«Macron ha firmato il peggiore accordo della Francia nella storia dell’Unione europea». Schiuma così, Marine Le Pen, leader del Rassemblement National, sei ore dopo lo storico accordo sul Recovery Fund firmato a Bruxelles.

La pioggia di miliardi stanziata dall’Europa fa crollare gran parte dei mattoni del castello della sua propaganda declinata alla Grandeur. Impossibile vendere il ritorno al franco quando il «Deal» annunciato dal presidente del Consiglio europeo, Charles Michel, prevede 750 miliardi di euro a partire dal 2021. Significa 40 miliardi di sovvenzioni per Parigi, cioè il 40% del Piano di ripresa nazionale della Francia: un vero incubo per i sovranisti transalpini, cui ora resta giusto la denuncia della «nascita dello Stato federale europeo».

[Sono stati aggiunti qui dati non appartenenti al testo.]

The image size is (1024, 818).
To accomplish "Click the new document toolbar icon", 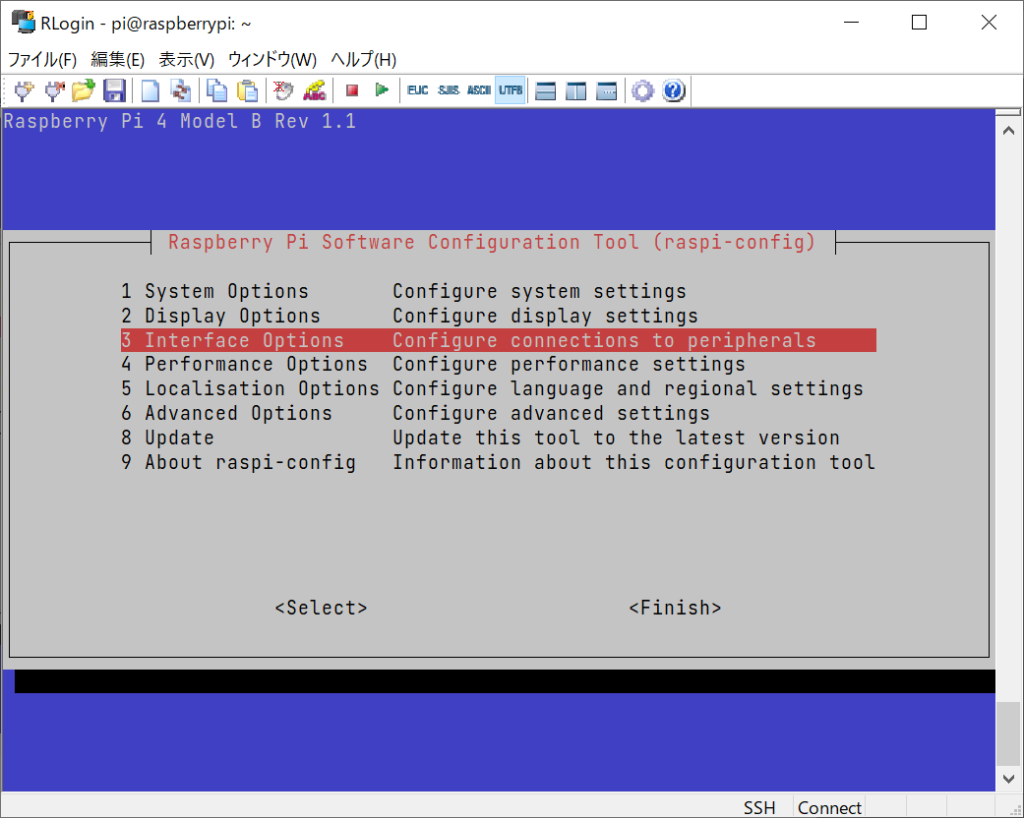I will click(150, 91).
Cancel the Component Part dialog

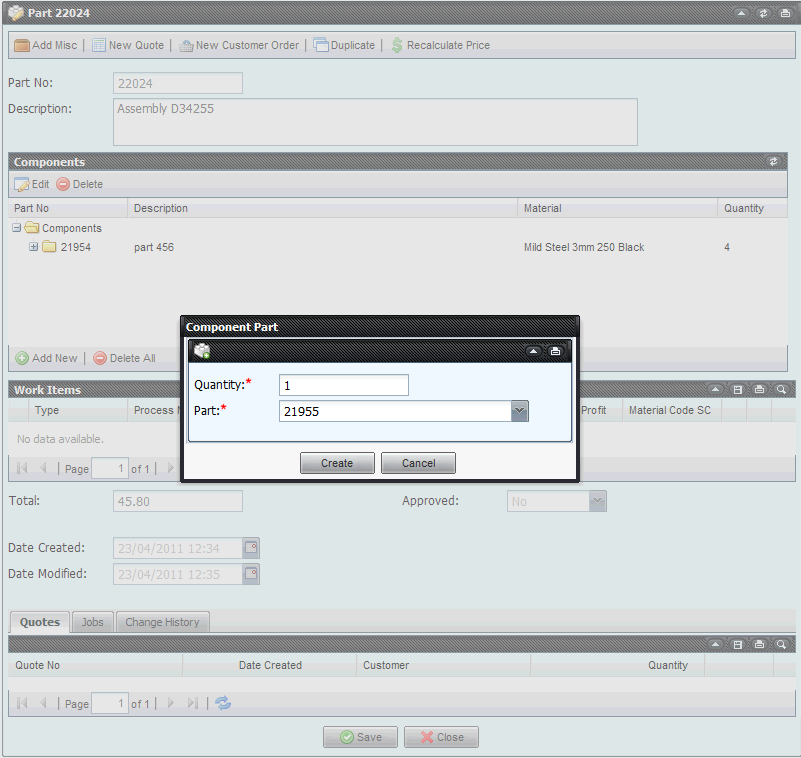click(418, 463)
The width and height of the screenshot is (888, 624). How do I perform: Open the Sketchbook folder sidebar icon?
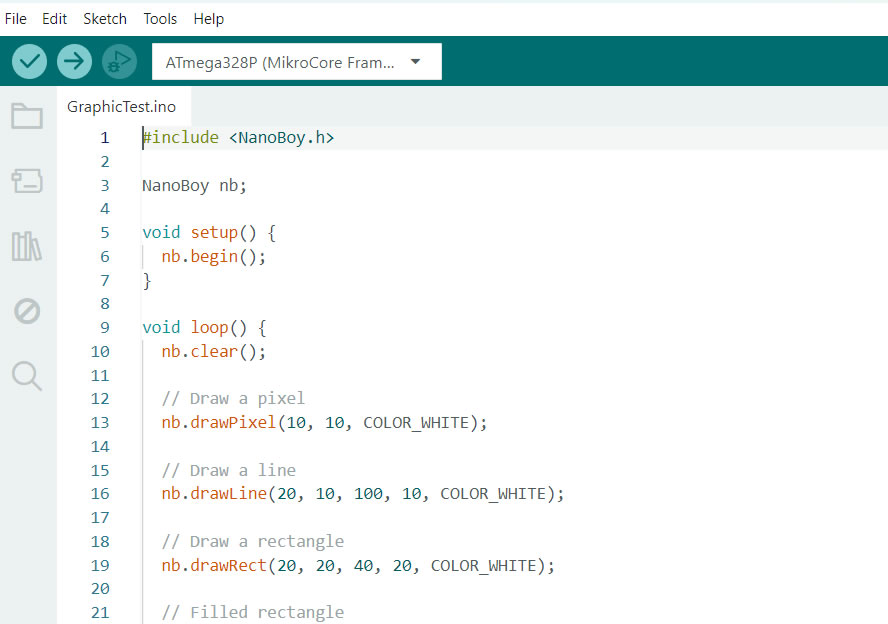tap(28, 116)
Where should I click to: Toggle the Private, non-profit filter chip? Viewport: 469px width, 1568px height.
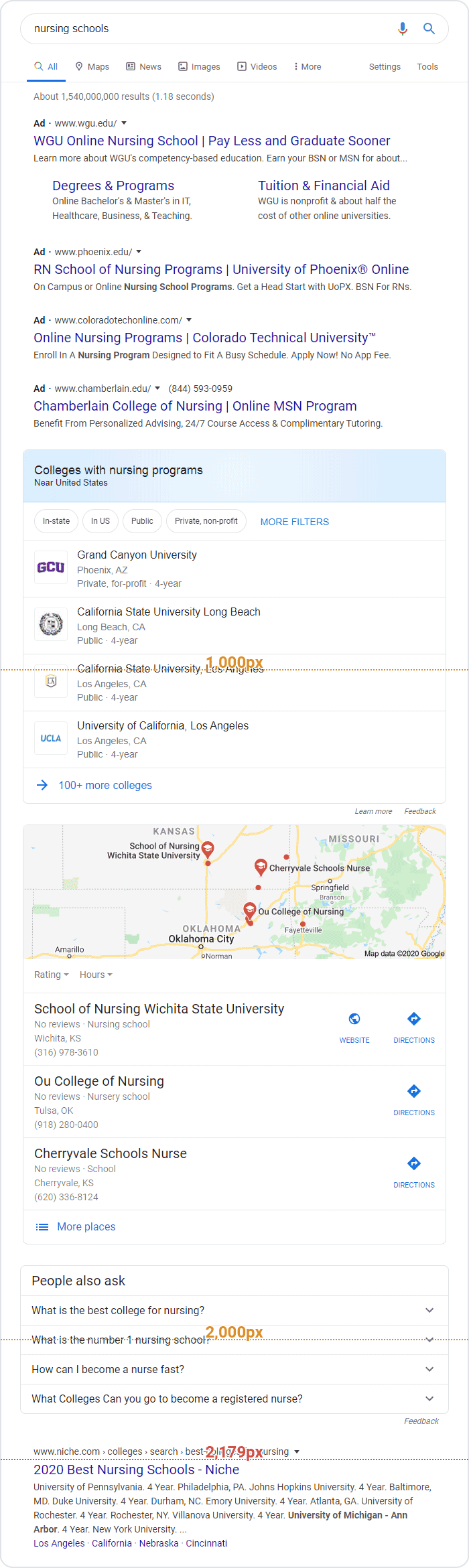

Ma ieri mattina è andata di traverso la colazione anche ai fascio-populisti di Alternative für Deutschland, scandalizzati perché «la Spagna riceve 82,2 miliardi, l’Italia 56,7, la Polonia 36, la Grecia 33,4 e la Romania 21. Mentre la Germania ne perde oltre 133,3» riassume la delegazione di Afd all’Europarlamento. Al contrario di Le Pen, per gli “alternativi” tedeschi l’accordo sarà il perno dell’imminente campagna elettorale per le elezioni federali dell’anno prossimo. Secondo loro la cancelliera Angela Merkel ha tradito la Bundesrepublik fino a ieri fondata su Austerity più debito-zero. Un argomento pesante su cui incardinare la nuova strategia di Afd, anche se – esattamente come la Lega di Matteo Salvini – l’arma di distrazione di massa in Gemania resta lo straniero: «Nessuno spazio per il saccheggio e la distruzione dei migranti» tùitta Stephan Brandner, deputato al Bundestag e fra i leader di “Der Flügel”, la corrente di ultradestra di Afd.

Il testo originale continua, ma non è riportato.